WORK REQUIRED:
Find the line containing "You are a GUI" in the material below, then please transcribe it and each line after it exactly, without the pictures.
____ MATERIAL TO PROCESS
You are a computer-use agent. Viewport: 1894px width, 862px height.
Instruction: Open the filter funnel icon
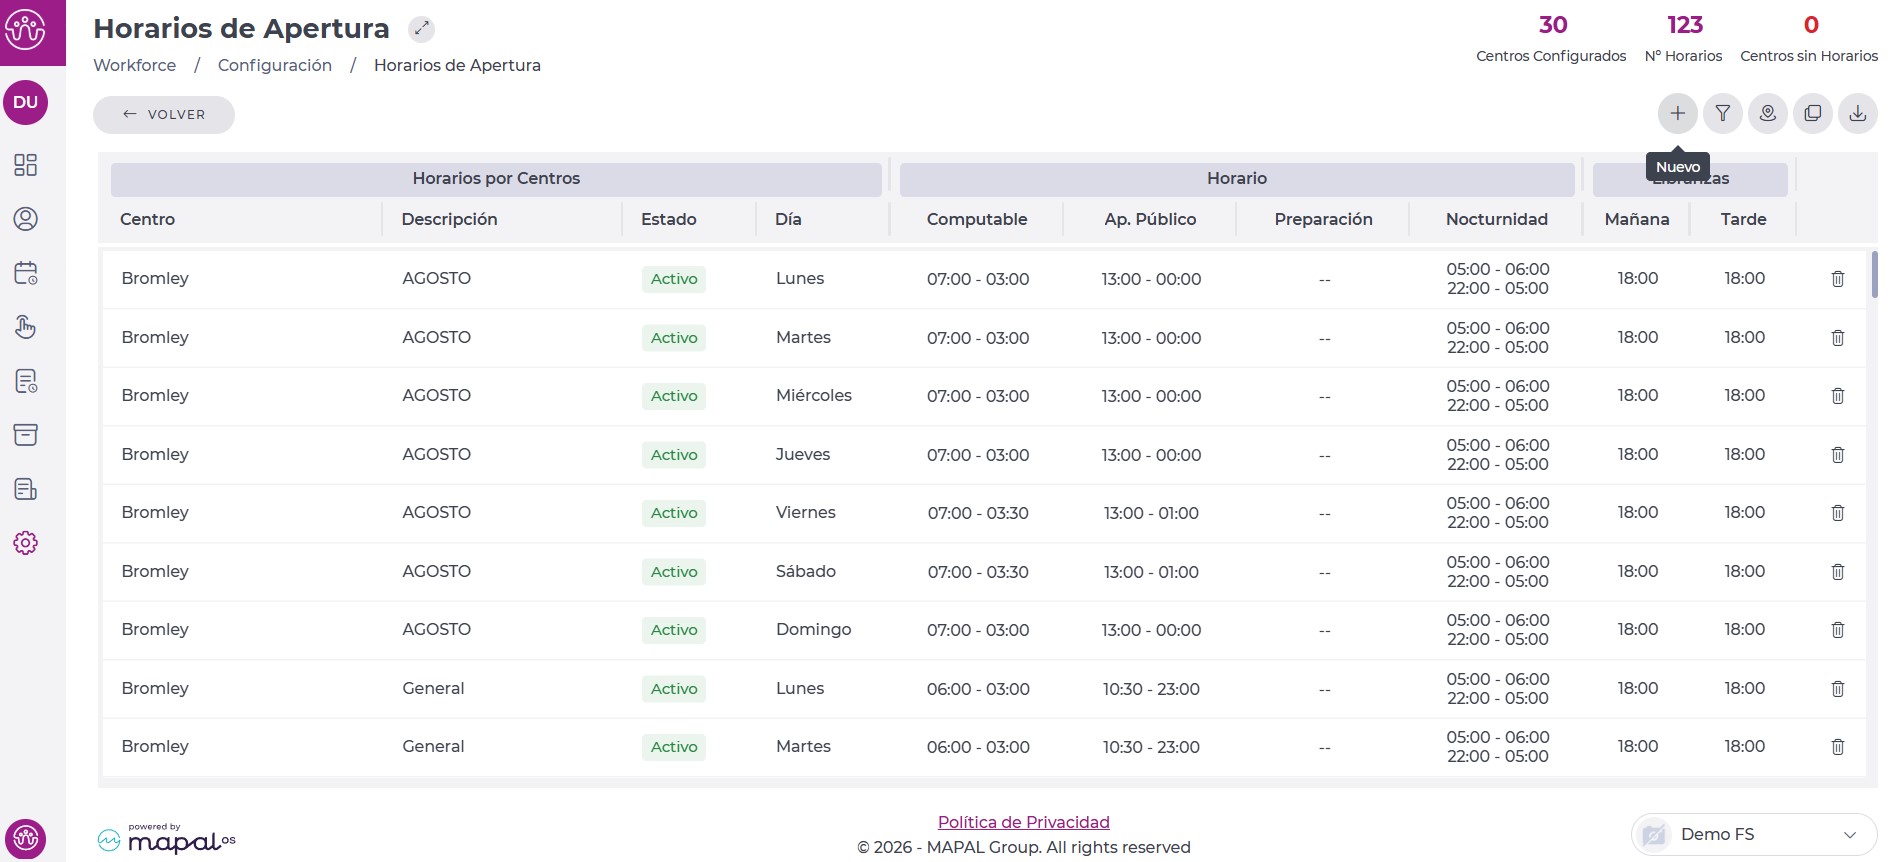(x=1722, y=114)
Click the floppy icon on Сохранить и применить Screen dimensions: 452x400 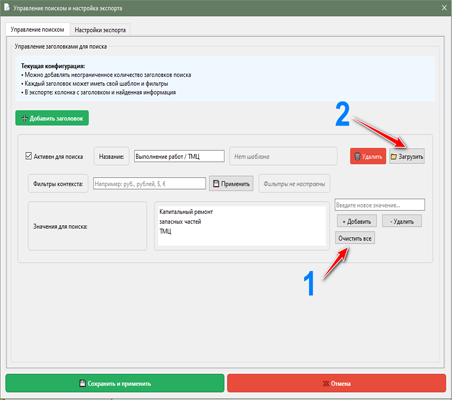[82, 383]
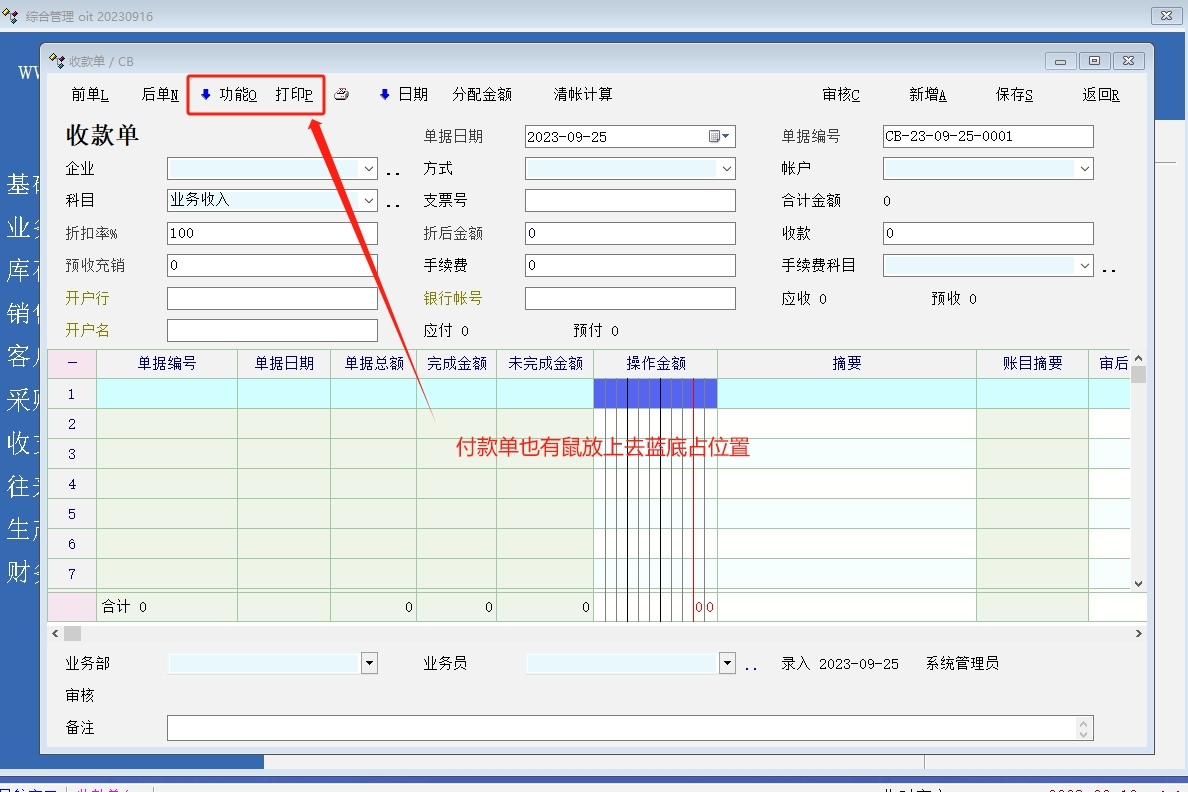
Task: Click 新增 to add a new record
Action: click(x=927, y=95)
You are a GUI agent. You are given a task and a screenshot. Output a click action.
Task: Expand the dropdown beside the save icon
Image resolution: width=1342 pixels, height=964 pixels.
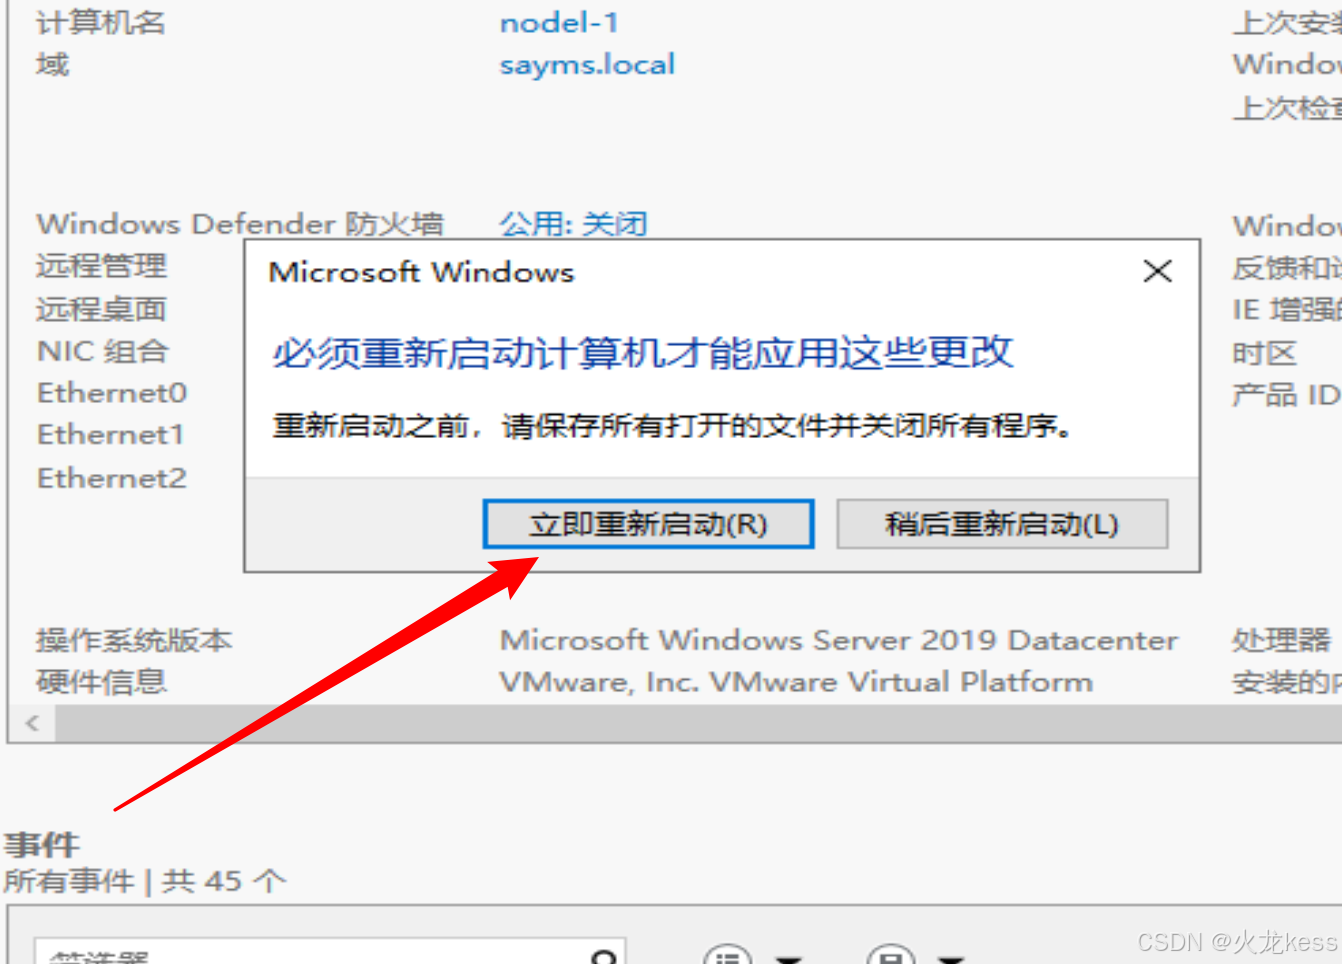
________
YOUR SOLUTION:
You are a GUI agent. You are given a task and a screenshot. Output a click action.
Task: Expand the dropdown beside the save icon
Image resolution: width=1342 pixels, height=964 pixels.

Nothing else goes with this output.